Task item: Word for word, restate every record.

Material to process:

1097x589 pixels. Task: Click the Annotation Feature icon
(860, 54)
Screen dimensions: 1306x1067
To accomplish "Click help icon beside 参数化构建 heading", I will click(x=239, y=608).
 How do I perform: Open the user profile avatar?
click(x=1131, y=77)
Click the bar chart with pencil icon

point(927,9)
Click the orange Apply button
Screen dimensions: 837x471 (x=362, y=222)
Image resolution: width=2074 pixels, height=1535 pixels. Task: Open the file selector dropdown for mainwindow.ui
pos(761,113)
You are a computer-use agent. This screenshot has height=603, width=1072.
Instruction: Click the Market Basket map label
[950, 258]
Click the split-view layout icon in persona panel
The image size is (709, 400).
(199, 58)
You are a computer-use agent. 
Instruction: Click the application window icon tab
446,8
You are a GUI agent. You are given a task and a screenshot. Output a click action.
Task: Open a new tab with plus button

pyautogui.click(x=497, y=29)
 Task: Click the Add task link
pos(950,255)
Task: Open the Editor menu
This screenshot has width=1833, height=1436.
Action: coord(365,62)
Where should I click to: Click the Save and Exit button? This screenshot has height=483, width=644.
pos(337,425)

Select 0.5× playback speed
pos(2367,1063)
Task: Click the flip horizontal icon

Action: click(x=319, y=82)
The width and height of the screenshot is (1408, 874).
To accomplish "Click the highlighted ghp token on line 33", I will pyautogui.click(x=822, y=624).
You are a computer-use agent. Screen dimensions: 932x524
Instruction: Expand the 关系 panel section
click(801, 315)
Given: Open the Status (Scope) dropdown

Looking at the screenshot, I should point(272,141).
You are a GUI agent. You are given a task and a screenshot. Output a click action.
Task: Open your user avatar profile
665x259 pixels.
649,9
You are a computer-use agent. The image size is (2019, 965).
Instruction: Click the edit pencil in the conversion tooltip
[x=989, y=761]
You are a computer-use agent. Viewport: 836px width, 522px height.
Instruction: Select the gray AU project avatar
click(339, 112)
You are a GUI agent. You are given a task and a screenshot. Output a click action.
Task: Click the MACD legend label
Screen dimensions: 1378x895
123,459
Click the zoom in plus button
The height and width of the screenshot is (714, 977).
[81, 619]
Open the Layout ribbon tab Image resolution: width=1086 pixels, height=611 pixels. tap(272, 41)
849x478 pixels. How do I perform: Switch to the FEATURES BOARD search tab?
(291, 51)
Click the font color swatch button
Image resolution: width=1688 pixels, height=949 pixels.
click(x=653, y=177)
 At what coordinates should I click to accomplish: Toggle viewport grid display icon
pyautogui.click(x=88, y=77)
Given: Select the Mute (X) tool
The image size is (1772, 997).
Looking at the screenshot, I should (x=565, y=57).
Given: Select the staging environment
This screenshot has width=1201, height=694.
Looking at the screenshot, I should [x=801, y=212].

Response to this exercise:
1097x589 pixels. Task: Click the Annotation Feature icon
(860, 54)
Screen dimensions: 1306x1067
To accomplish "Click help icon beside 参数化构建 heading", I will click(x=239, y=608).
 How do I perform: Open the user profile avatar?
click(x=1131, y=77)
Click the bar chart with pencil icon

point(927,9)
Click the orange Apply button
Screen dimensions: 837x471 (x=362, y=222)
Image resolution: width=2074 pixels, height=1535 pixels. Task: Open the file selector dropdown for mainwindow.ui
pos(761,113)
You are a computer-use agent. This screenshot has height=603, width=1072.
Instruction: Click the Market Basket map label
[950, 258]
Click the split-view layout icon in persona panel
The image size is (709, 400).
(199, 58)
You are a computer-use agent. 
Instruction: Click the application window icon tab
446,8
You are a GUI agent. You are given a task and a screenshot. Output a click action.
Task: Open a new tab with plus button

pyautogui.click(x=497, y=29)
 Task: Click the Add task link
pos(950,255)
Task: Open the Editor menu
This screenshot has width=1833, height=1436.
Action: coord(365,62)
Where should I click to: Click the Save and Exit button? This screenshot has height=483, width=644.
pos(337,425)

Select 0.5× playback speed
pos(2367,1063)
Task: Click the flip horizontal icon

Action: click(x=319, y=82)
The width and height of the screenshot is (1408, 874).
To accomplish "Click the highlighted ghp token on line 33", I will pyautogui.click(x=822, y=624).
You are a computer-use agent. Screen dimensions: 932x524
Instruction: Expand the 关系 panel section
click(801, 315)
Given: Open the Status (Scope) dropdown

Looking at the screenshot, I should point(272,141).
You are a GUI agent. You are given a task and a screenshot. Output a click action.
Task: Open your user avatar profile
665x259 pixels.
649,9
You are a computer-use agent. The image size is (2019, 965).
Instruction: Click the edit pencil in the conversion tooltip
[x=989, y=761]
You are a computer-use agent. Viewport: 836px width, 522px height.
Instruction: Select the gray AU project avatar
click(339, 112)
You are a GUI agent. You are given a task and a screenshot. Output a click action.
Task: Click the MACD legend label
Screen dimensions: 1378x895
123,459
Click the zoom in plus button
The height and width of the screenshot is (714, 977).
[81, 619]
Open the Layout ribbon tab Image resolution: width=1086 pixels, height=611 pixels. tap(272, 41)
849x478 pixels. How do I perform: Switch to the FEATURES BOARD search tab?
(291, 51)
Click the font color swatch button
Image resolution: width=1688 pixels, height=949 pixels.
click(x=653, y=177)
 At what coordinates should I click to accomplish: Toggle viewport grid display icon
pyautogui.click(x=88, y=77)
Given: Select the Mute (X) tool
The image size is (1772, 997).
Looking at the screenshot, I should (x=565, y=57).
Given: Select the staging environment
This screenshot has width=1201, height=694.
Looking at the screenshot, I should [x=801, y=212].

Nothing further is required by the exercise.